Requirement. From the line containing "You are a GUI" through the last line below, copy every line exactly, leaving out the pictures.
--- Exercise input ---
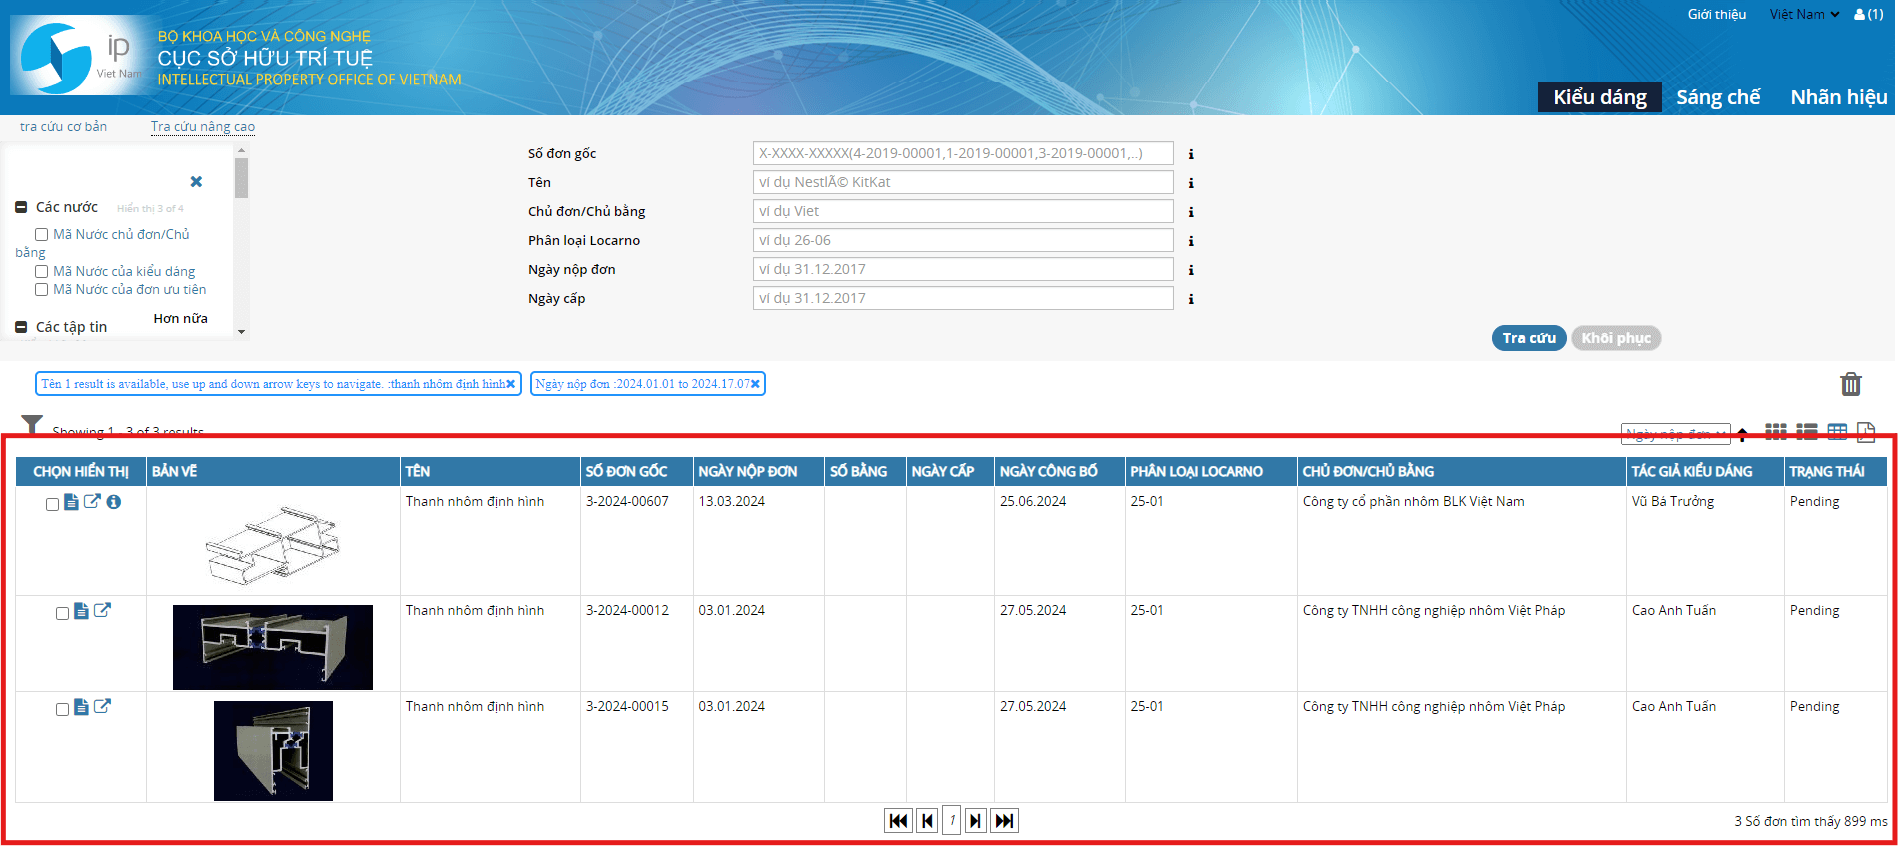Open 3-2024-00012 in new window icon

[102, 610]
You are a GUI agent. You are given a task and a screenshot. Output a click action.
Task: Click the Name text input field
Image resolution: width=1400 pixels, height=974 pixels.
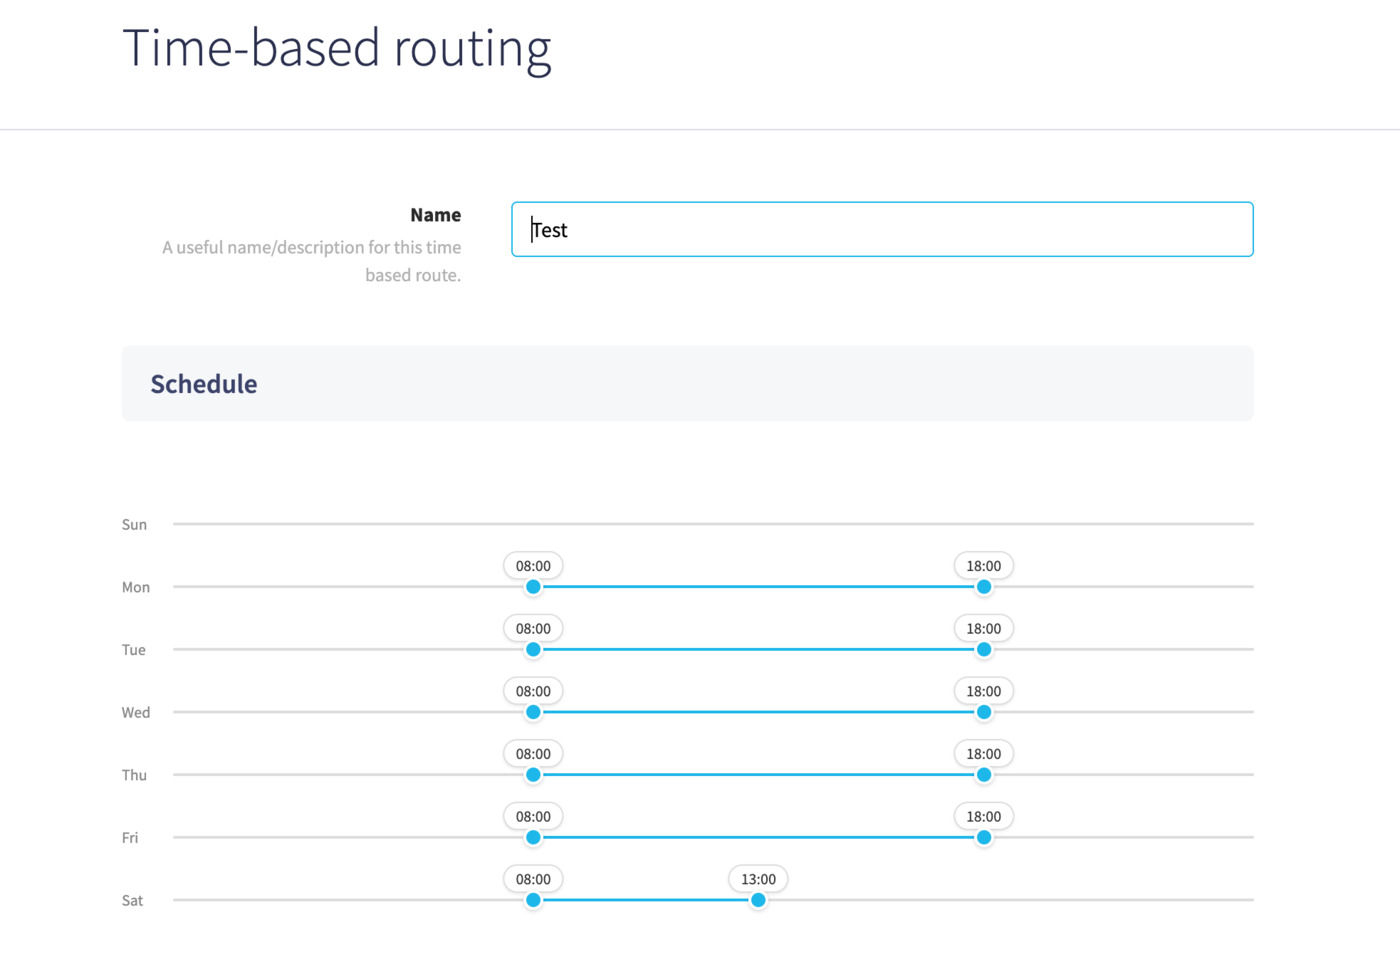click(x=881, y=230)

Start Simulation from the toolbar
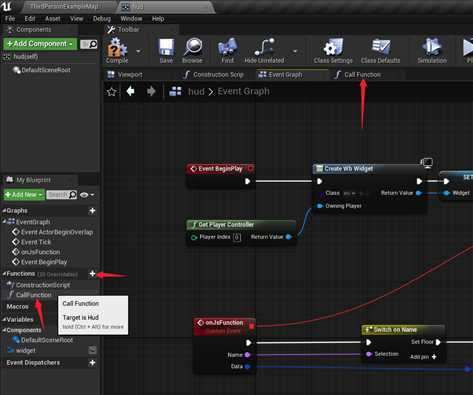pyautogui.click(x=432, y=51)
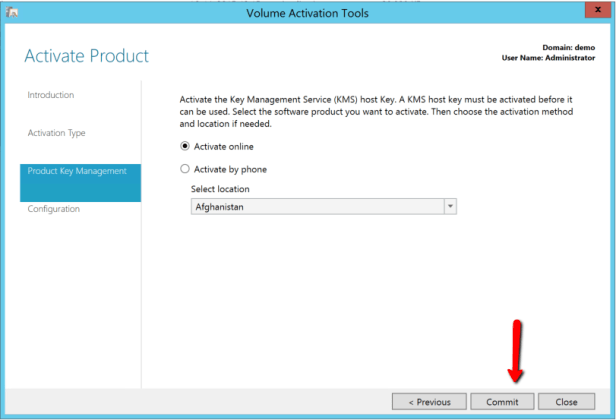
---
Response to the task.
You are a GUI agent. You are given a task and a screenshot. Output a click action.
Task: Click the Name text input field
Image resolution: width=1400 pixels, height=974 pixels.
click(x=881, y=230)

Start Simulation from the toolbar
pyautogui.click(x=432, y=51)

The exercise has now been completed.